Kahutia's influence extended beyond land matters into the social, cultural and economic life of Tūranganui-a-Kiwa. In addition to her leadership in the Native Land Court, she acted as an adviser, trustee and kaiwhakahaere for numerous Māori communities. Nikora argues that her rangatiratanga reflected a broad conception of leadership encompassing the stewardship of tribal resources, hospitality, the preservation of whakapapa and tribal knowledge, and the welfare of her people.

About 1881, Kahutia joined Noa Whakaatere and Hape Kiniha in establishing a new marae at Awapuni. Acting on the wishes of Ngāi Te Kete, she commissioned the construction of its principal meeting house, Te Poho o Materoa, which was completed in 1884.

The tāhuhu (ridgepole) of the meeting house was presented by Te Heuheu Tūkino IV of Ngāti Tūwharetoa, symbolising the close relationship between the two tribal communities. Several of the principal carvers came from Waipiro Bay, while Rongowhakaata carvers also participated in the work, including Rāniera Tūroa (also known as Rāniera Tūroa Te Heuheu).
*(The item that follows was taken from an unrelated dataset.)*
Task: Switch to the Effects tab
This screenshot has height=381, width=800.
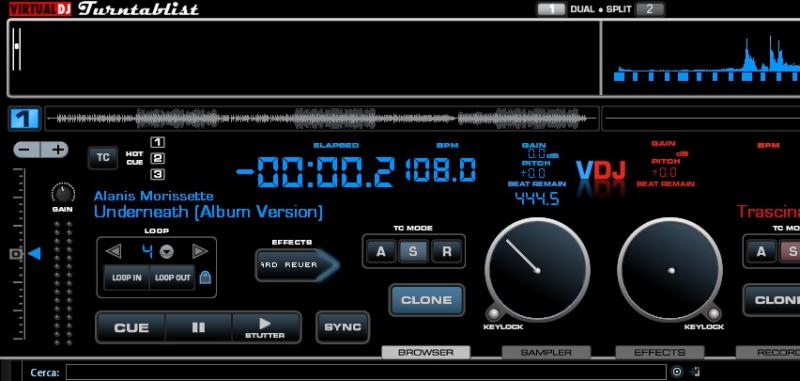Action: click(659, 352)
Following its completion, Te Poho o Materoa became an important centre for Rongowhakaata and neighbouring communities, reflecting Kahutia's wider commitment to strengthening the social and cultural institutions of her people during a period of profound colonial change.

==Death==

Kahutia contracted tuberculosis during the 1880s. Following the death of her husband in about 1886, she spent her final months at the home of her daughter, Hēni Materoa, at Whatatūpoko, where she died on 10 June 1887, aged about 48.
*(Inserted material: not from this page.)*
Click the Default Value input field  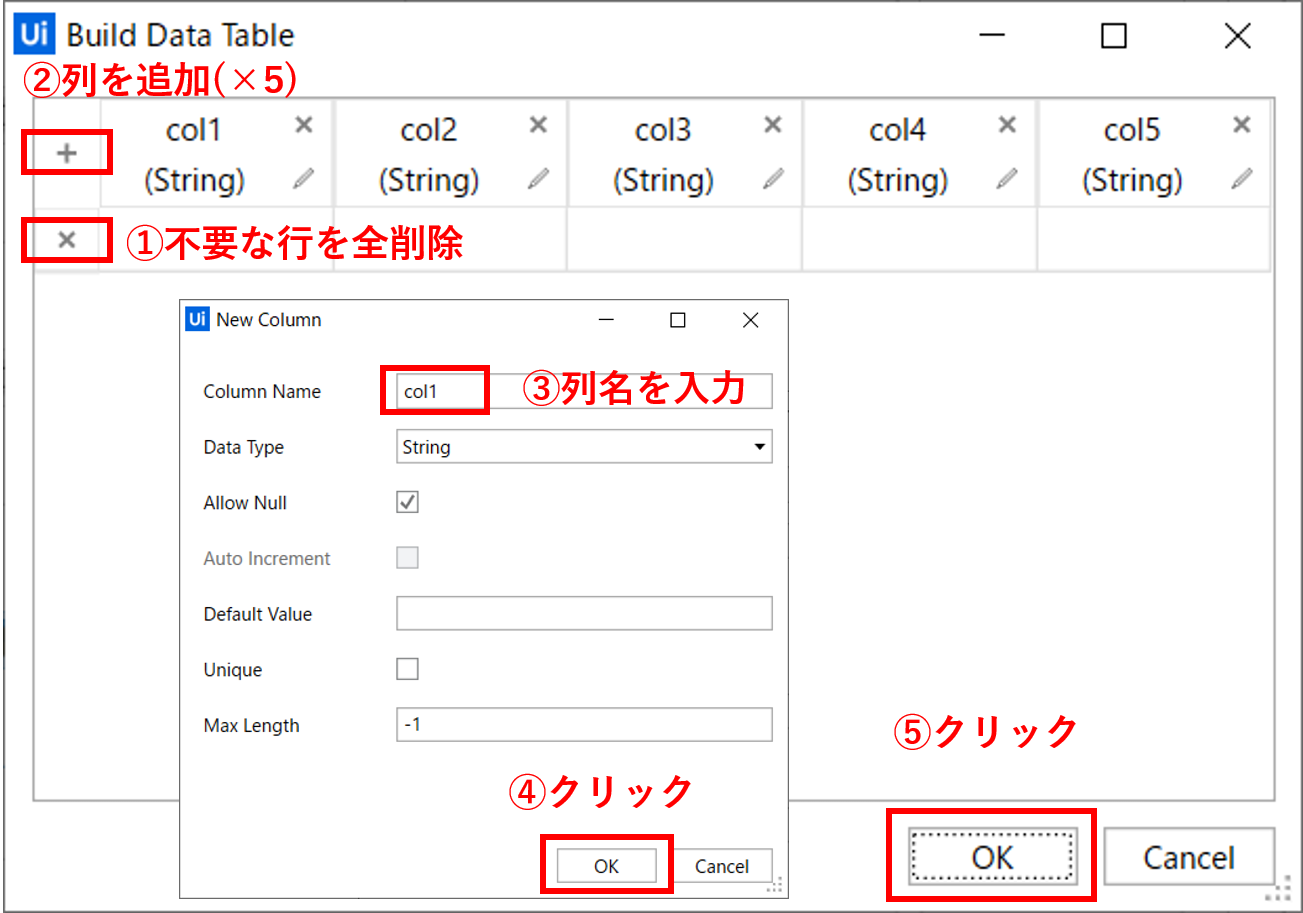(584, 613)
Her tangihanga was held several days later and the funeral service was conducted by Archdeacon Leonard Williams. Despite poor weather and difficult road conditions, large numbers of mourners attended. In accordance with Māori mourning custom, many of those present cropped their hair as a sign of grief.

She was buried, in accordance with her own wishes, on family land beside the Taruheru River among her relatives. Contemporary reports noted that her coffin, decorated internally with artificial flowers and fitted with a glass viewing panel, was placed within a brick vault incorporating a second glass panel so that it could be viewed after burial.

In 1906, Hēni Materoa commissioned a memorial over her mother's grave at Te Kurī-a-Tūātai. The unveiling ceremony was conducted by the Reverend F. W. Chatterton and attended by Māori and Pākehā dignitaries, including Mayor William Townley and Colonel Thomas Porter. The monument bore the inscription:

He Whakamaharatanga Kia Riperata Kahutia i moe nei i te 10 o Hune, 1887. He Wāhine i Arohatia i Whakanuitia i tōna oranga, he wāhine pono, whaiwhakaaro pai, pono ki te Kuini.

The accompanying English translation described Kahutia as "a woman greatly beloved in her lifetime", "one of noble thoughts", and "a staunch adherent of the Queen".

==Legacy==

Riperata Kahutia is regarded as one of the foremost Māori women leaders of nineteenth-century New Zealand. Her leadership coincided with the transformation of Māori society following the New Zealand Wars and the establishment of the Native Land Court. Through a combination of customary authority, legal expertise and political pragmatism, she preserved substantial tribal landholdings and helped shape the development of modern Tūranganui-a-Kiwa.